Emine Erdoğan, the wife of Prime Minister Recep Tayyip Erdoğan, is scheduled to visit flood-devastated Pakistan next week to present donations raised at a charity dinner in Istanbul.
The Turkish Businesswomen’s Association is planning an “iftar” dinner, the evening fast-breaking meal during the holy month of Ramadan, in Istanbul on Friday to raise funds to contribute to the Pakistan flood-relief effort, which is facing increasingly dire challenges.
The floods began almost a month ago with hammering monsoon rains in northwestern Pakistan and have swept southward. Many of the people cut off from help are in the mountainous northwest, where roads and bridges have been swept away. The United Nations said Tuesday that the floods have isolated about 800,000 people in Pakistan who are now only reachable by air and that aid workers need at least 40 more helicopters to ferry lifesaving aid to the increasingly desperate survivors, the Associated Press reported.
The appeal Tuesday was an indication of the massive problems facing the relief effort in Pakistan more than three weeks after the floods hit the country, affecting more than 17 million people and raising concerns about possible social unrest and political instability.
The Turkish prime minister’s wife, accompanied by a large number of businesswomen and women from civil-society organizations, will visit flood victims in Pakistan next week to present the donations raised at the dinner. Many prominent figures from the political, diplomatic and artistic worlds are expected to join Emine Erdoğan in attending the charity iftar, the Anatolia news agency reported Wednesday.
Pakistani Prime Minister Yousuf Raza Gilani earlier said hundreds of health facilities had been damaged and tens of thousands of medical workers displaced, while the country’s chief meteorologist warned it would be two weeks until the Indus River – the focus of the flooding still sweeping through the country – returns to normal levels.

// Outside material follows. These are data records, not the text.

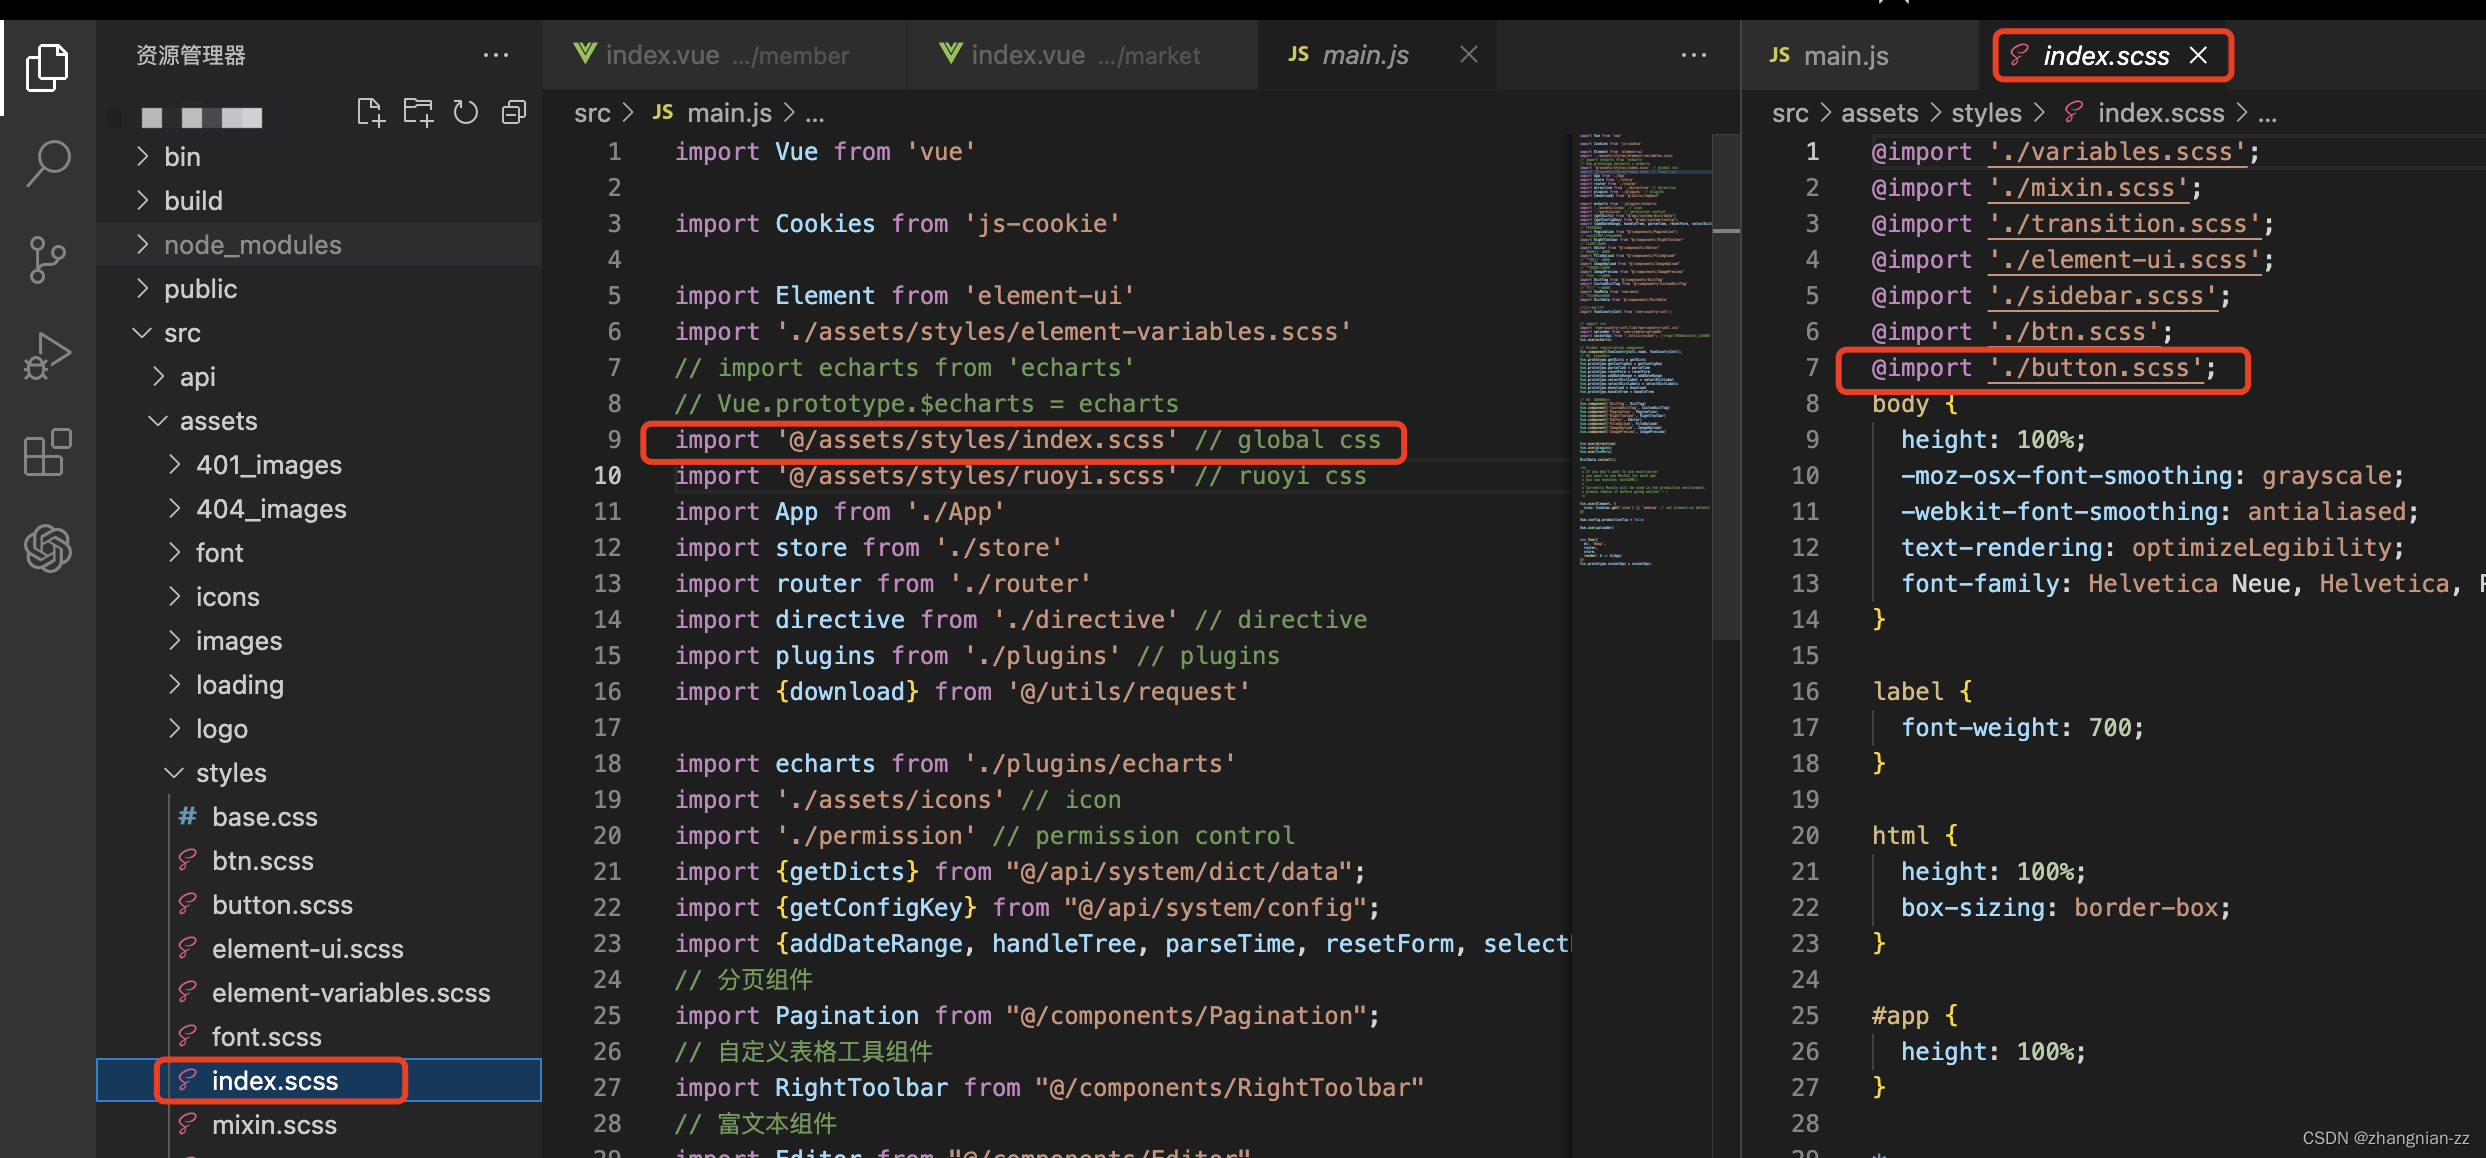Expand the node_modules folder
Image resolution: width=2486 pixels, height=1158 pixels.
(252, 245)
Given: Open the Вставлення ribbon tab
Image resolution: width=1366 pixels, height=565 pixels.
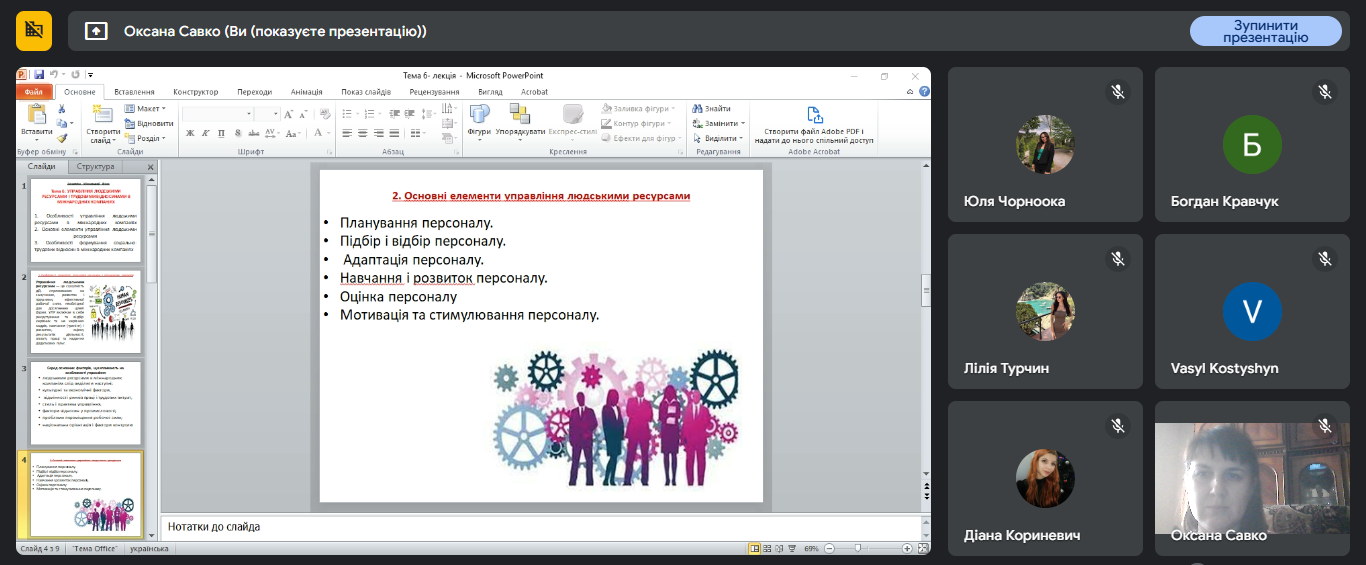Looking at the screenshot, I should coord(134,92).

Chief meteorologist Qamar-uz-Zaman Chaudhry said high tides in the Arabian Sea would slow the drainage of the Indus into it, but that those tides would begin changing Wednesday and the Indus would reach peak flood stage late this week. “The flood situation is not yet over,” Chaudhry said.
The Turkish Prime Ministry said Monday that more than 9 million Turkish Liras have been collected thus far within the framework of an aid campaign to help Pakistan.
In addition to that sum, $338,527 and 361,995 euros had been collected as of Monday in three separate bank accounts opened under a directive from the Turkish prime minister, a written statement from the Prime Ministry’s Directorate General for Disaster and Emergency Management said.
The United States has deployed at least 18 helicopters that are flying regular relief missions, but the United Nations said it would need at least 40 more heavy-lift choppers working at full capacity to reach the estimated 800,000 people stranded in Pakistan.
The U.N. High Commissioner for Refugees estimates that about 700,000 Pakistanis have been forced into makeshift settlements in the southern province of Sindh alone.
While there have been no major disease outbreaks as a result of the floods, aid agencies are increasingly worried, saying contaminated water and a lack of proper sanitation were already causing a spike in medical problems in camps for the displaced.
“Pakistan and its people are experiencing the worst natural calamity of its history,” Prime Minister Gilani said at a meeting on health issues in the flood zone. “As human misery continues to mount, we are seriously concerned about the spread of epidemic diseases.”
More than 3.5 million children are at risk from waterborne diseases, he said, and skin diseases, respiratory infections and malnutrition are spreading in flooded areas. The problem is compounded by the flood’s impact on the country's medical system – which has long been badly overstretched and underfunded.
Gilani said the floods had damaged more than 200 health facilities, and that about one-third of the country’s 100,000 female health workers had been displaced. Those health workers provide the main primary medical care to millions of rural Pakistani women.